The first decade of the century saw remarkable advancement in preventive medicine with the release of a plethora of life-saving vaccines from rotavirus diarrhoea, meningitis, and pneumonia, to vaccines for human papillomavirus (HPV) infections that cause cervical cancer. According to the World Health Organisation and the United Nations International Children’s Emergency Fund, as at 2011, just over 80% of the world’s children had access to immunization, as measured by coverage of the third dose of DTP (diphtheria, tetanus and pertussis) vaccine and an increasing number also able to access more new life-saving vaccines.
Currently, global vaccination coverage stands at 86% and has remained so for the past few years for a number of reasons including logistical challenges along the cold chain potentially hamper the efficacy of vaccines before they reach locations where they are needed the most. WHO estimates more than 50% of vaccines are wasted globally every year because of temperature control. Vaccines need to remain within a 2°C – 8°C temperature range from the site of manufacture until it reaches the healthcare worker who administers it.
Sure Chill’s technology capitalises on the ability of the frozen surface of a body of water to float while keeping the water underneath it cool for long periods of time as it circulates repeatedly. With some power, Sure Chill’s refrigerators adopt this mechanism keeping the contents of the refrigerator cool for up to ten days even in the tropics. 4,000 of Sure Chill’s refrigerators are now in use in 44 countries including Mali and the Democratic Republic of Congo since its launch in the market in 2011. The cooling technology is also being employed by global health organisations including UNICEF, Médecins Sans Frontières, Ministries of Health and many other key partners in global health with support from the Bill & Melinda Gates Foundation and the Shell Foundation. Last year Sure Chill joined the UK Prime Minister, Theresa May on a four-day trade mission to Africa meeting with leading businesses, policymakers and entrepreneurs in order to build new investment, trading and export ties between the UK and emerging markets.
With this round of investment, Sure Chill is adapting its technology to meet businesses and household needs, starting in Africa.

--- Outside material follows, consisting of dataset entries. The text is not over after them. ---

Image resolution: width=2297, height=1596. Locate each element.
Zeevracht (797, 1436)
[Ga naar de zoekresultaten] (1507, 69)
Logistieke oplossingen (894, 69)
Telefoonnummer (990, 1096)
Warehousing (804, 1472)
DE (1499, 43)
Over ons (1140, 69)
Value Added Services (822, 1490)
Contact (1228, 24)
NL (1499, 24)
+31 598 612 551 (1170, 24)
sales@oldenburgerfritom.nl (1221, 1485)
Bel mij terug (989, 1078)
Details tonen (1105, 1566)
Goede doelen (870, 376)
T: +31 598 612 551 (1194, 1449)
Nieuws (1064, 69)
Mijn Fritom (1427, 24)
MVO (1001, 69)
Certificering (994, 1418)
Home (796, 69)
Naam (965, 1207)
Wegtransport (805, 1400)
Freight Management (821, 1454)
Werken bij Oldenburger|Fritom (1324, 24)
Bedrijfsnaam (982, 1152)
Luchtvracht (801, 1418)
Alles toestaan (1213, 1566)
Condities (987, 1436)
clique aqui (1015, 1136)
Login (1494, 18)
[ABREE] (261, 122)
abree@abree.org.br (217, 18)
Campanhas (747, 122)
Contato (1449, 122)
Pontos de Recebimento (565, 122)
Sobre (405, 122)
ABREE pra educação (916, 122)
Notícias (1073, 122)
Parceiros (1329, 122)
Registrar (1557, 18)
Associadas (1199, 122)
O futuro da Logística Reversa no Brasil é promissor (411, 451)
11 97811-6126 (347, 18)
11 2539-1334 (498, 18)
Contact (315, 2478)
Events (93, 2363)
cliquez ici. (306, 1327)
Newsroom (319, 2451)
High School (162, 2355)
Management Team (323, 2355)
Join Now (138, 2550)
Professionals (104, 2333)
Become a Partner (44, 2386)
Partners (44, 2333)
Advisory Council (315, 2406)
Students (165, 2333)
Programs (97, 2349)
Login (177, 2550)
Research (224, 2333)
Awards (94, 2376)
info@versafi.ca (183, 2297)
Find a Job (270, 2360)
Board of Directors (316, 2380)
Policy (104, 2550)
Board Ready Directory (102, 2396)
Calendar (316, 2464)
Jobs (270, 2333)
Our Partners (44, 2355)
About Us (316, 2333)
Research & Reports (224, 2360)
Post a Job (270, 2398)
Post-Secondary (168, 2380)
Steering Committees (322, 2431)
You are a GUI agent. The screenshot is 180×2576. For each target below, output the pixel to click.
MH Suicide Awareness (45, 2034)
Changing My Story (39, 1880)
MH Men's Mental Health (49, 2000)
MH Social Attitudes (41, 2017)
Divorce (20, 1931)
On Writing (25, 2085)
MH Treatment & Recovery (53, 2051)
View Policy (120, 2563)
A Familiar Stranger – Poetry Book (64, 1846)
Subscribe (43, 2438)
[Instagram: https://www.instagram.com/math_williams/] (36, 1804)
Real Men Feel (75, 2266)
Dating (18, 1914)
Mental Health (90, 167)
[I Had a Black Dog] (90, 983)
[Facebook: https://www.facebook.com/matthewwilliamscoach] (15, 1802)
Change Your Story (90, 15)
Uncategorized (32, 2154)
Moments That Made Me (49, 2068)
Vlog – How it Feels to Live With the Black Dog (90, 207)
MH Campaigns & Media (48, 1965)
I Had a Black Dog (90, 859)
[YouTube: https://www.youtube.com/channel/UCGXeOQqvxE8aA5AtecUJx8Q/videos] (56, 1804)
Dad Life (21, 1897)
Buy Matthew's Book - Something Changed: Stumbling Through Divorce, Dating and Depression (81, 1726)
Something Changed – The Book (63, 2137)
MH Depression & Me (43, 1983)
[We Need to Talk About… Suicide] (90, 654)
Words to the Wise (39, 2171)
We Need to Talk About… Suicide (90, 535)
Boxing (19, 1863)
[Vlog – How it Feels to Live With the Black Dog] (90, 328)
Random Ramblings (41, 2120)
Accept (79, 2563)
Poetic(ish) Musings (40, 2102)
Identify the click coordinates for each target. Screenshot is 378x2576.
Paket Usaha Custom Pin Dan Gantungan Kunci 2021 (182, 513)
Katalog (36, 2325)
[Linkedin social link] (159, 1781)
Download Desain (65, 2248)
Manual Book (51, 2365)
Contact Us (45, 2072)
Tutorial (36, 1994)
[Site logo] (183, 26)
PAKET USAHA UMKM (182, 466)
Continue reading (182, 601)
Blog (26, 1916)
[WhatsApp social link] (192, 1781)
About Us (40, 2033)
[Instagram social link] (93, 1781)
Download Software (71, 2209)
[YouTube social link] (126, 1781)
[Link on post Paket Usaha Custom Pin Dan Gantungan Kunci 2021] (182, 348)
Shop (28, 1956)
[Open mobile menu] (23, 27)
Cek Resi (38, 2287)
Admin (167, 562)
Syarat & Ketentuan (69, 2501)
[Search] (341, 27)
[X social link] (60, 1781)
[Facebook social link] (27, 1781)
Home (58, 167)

This will particularly be of great benefit in countries where electricity supply is irregular or unavailable for long stretches of time or not at all, as these refrigerators can also be powered by solar energy sources.
“The funds will ensure we take the business to the next phase by successfully entering new markets and making Sure Chill a global brand,” says Nigel Saunders, CEO of Sure Chill.
Kate Methuen-Ley, Communications Manager at Sure Chill, told TechCabal that the company has the potential to scale its technology from refrigerator to shipping container to warehouse.
Sure Chill is now looking to expand its offering and enter new global markets, including beverage, logistics, domestic and data cooling, she said.
“We are in active discussions to use the technology with some of the world’s largest brands, partnering together to make use of our unique cooling tech in major commercial sectors,” Methuen-Ley.
Another vital application would be in the food and agriculture industry. The Food and Agriculture Organisation of the United Nations says the lack of reliable and adequate cold chain facilities in sub-Saharan Africa is one of the main causes of losses of perishable products, estimated to be about 25-30% for animal products and 40-50% for roots, tubers, fruits and vegetables. There are a number of startups operating in the food preservation cold chain in Africa from Nigeria’s Gricd Frij to Kenya’s InspiraFarms and Sure Chill will be potentially competing with these already existing services should it decide to play in agriculture. Nonetheless, the opportunities are immense in a sector that loses 1.3 billion tonnes of food annually while more than 820 million people go hungry.